看到圍過來的眾人,那吏員仰著頭道:「怎麼樣,還不是想明白了?你們弄這麼一出的意義何在啊,平白的耽誤了時間,害我們在這白曬了這麼久的日頭,不過就不收你們的日晒錢了、趕緊把應該交的交上來吧。」
這話說的那叫一個得意,只他這個姿態更是惹怒了這些漁民,那杜遷更是直接上手了,人高馬大的他一隻手居高臨下的就將說話的吏員按到地上去了,「滾蛋吧你,老子說不幹了就不幹了,大不了去落草,你這蠢蟲能奈我何。」
人一但比逼得活不下去了,只要有人帶頭就會起身反抗的。就像這些漁民就是這樣,本來他們的負擔就夠重的了,這次又來加征一次稅,那幾乎每天捕魚賣的錢還不夠交稅的,既然干不幹活都要餓肚子,那還做什麼!
那些帶刀過來的官兵,看到群情激憤的漁民,那抽出刀來的手都是哆嗦的,他們只有十個人,就是有刀在手,也架不住百多人一起上前毆打啊。

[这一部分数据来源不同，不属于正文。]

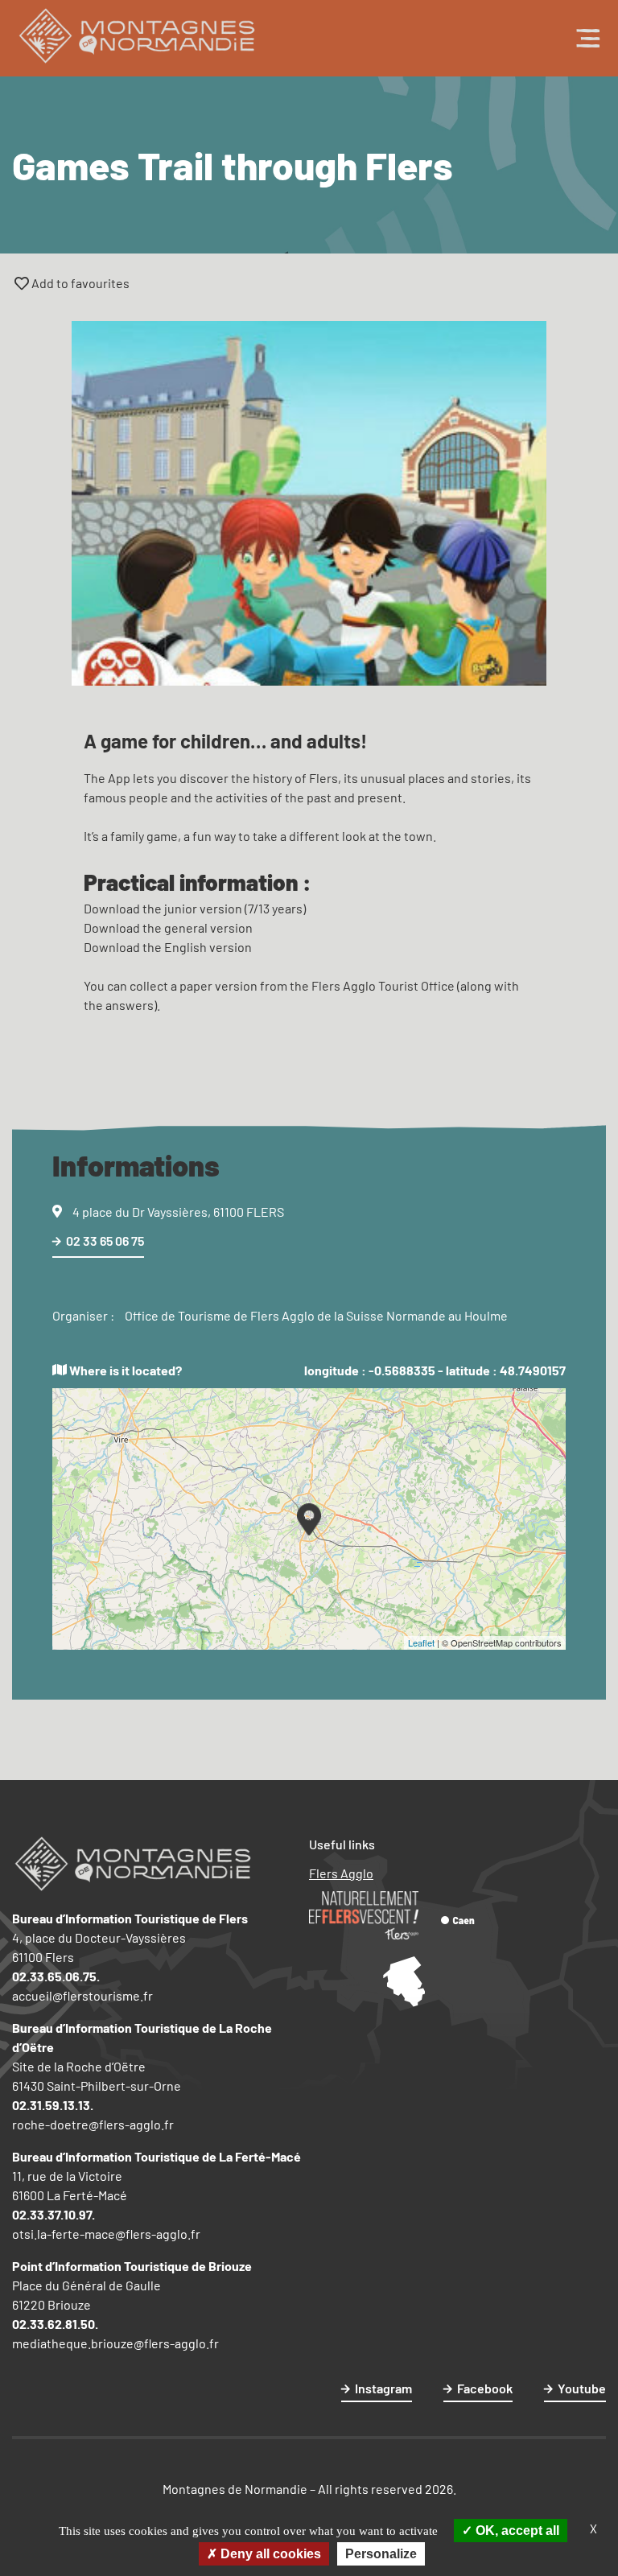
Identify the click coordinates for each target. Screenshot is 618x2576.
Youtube (582, 2388)
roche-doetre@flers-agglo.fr (93, 2124)
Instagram (383, 2388)
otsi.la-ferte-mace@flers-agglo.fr (106, 2233)
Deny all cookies (269, 2554)
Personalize (381, 2554)
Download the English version (168, 946)
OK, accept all (515, 2530)
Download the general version (168, 927)
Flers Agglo (341, 1873)
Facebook (485, 2388)
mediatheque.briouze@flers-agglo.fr (115, 2343)
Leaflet (421, 1642)
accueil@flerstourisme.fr (82, 1995)
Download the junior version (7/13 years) (195, 908)
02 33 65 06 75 (105, 1240)
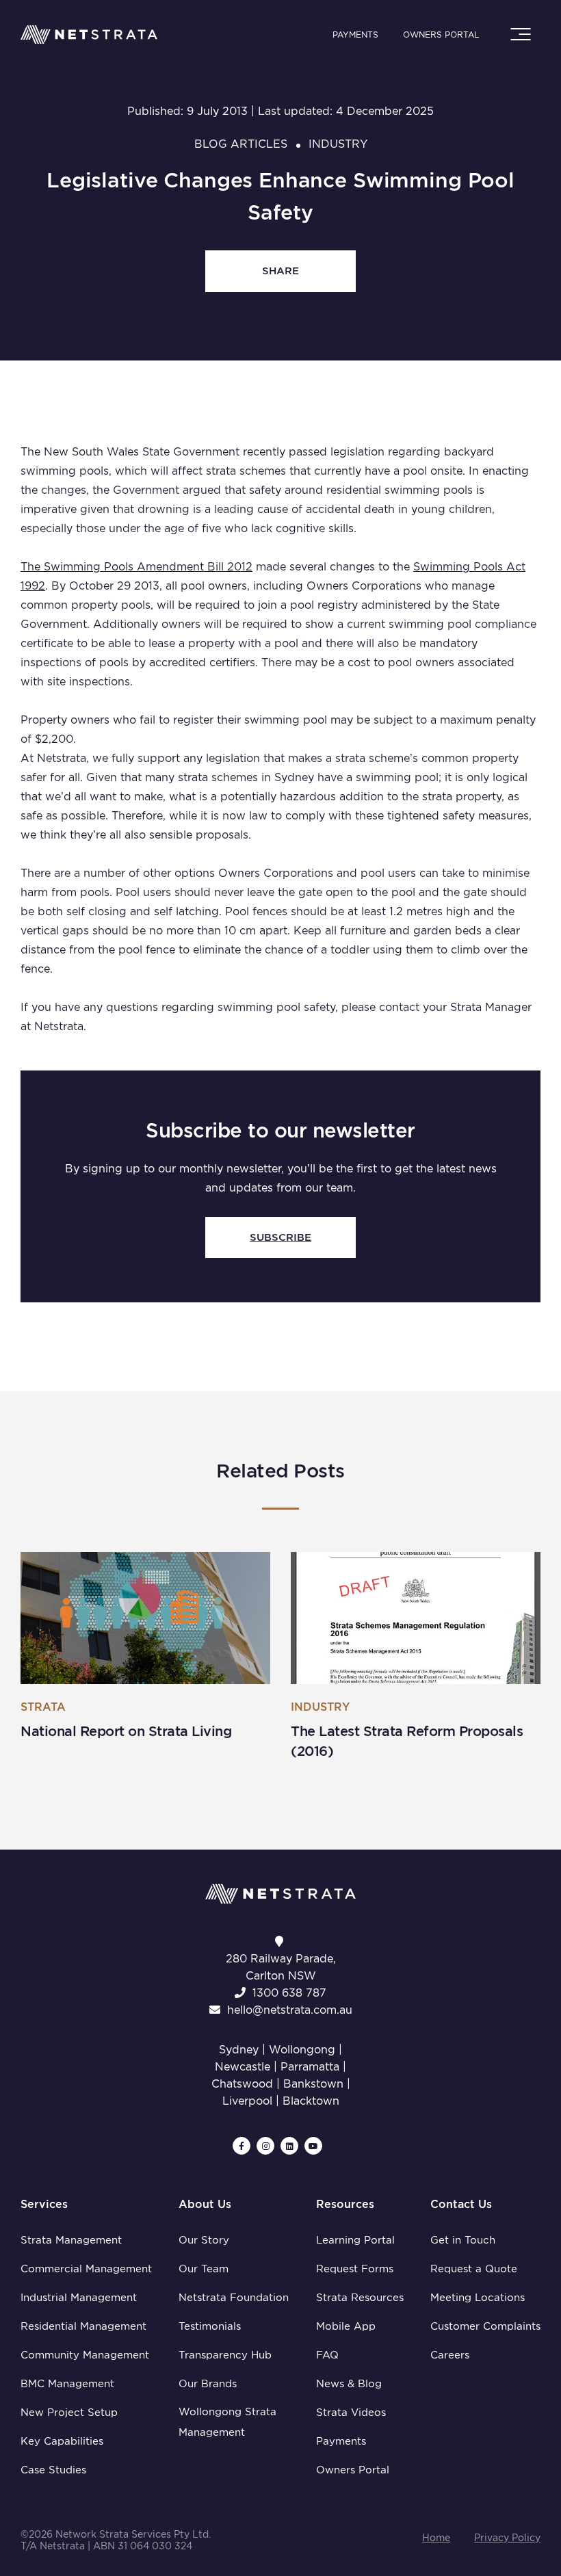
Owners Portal (441, 35)
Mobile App (346, 2326)
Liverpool (247, 2100)
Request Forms (354, 2269)
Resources (345, 2204)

不過讓他們安心的時,除了一開始沒忍住動手的杜遷以外,其他的人只是圍住了他們,並沒有動手。顯然是留著他們給張凡表現的。
張凡自然不會退縮啰嗦,直接上前三下五除二的就將這十個衙役打倒在地,就連隨身的佩劍都沒有抽出來過。
看到張凡這麼利落的就收拾了十個帶刀的人,就連杜遷也不再按著那已經哭爹喊娘的吏員打了。
「張兄弟身手高超啊,果然不愧是能夠拉起山寨的人。」
「這不算什麼,現在還請諸位將他們綁起來,等咱們收拾好了東西,再將他們扔在河邊。」張凡也不是嗜殺的人,並沒有將這些人直接弄死。到時將這些人扔在河邊,總會被擺渡過來的人發現看到的,死不了。不過等那時,他們早就走了。
張凡展示的身手,杜遷是心服口服了,他本來也沒有做老大的意思。只是日子過不下去了才想要落草罷了。
所以對於投身於張凡的山寨並不排斥,說到底他們也知道,就是要落草也要找個有武力山頭的,只憑他們自己,恐怕不用官府過來圍剿,就被其它的厲害山頭兼并了。
而且張凡已經發展起了一個山頭,不過就是要搬家而已,已經有了基礎。
得到這些人的投靠。再探查版面就變了。
姓名:杜遷。
綽號:摸著天。
年齡:三十。
職業:漁民。
武力:良。
水性:弱驃。
看到這個版面,張凡悚然而驚。原來這杜遷的長處是在水裡么?系統顯示的水性數據是要比武力高的。
不過想想也合理,原本軌跡上的水泊梁山只有三個頭領時,要佔據四面環水的梁山,肯定是要有一個水裡的好漢的。不然占著也不安穩吧。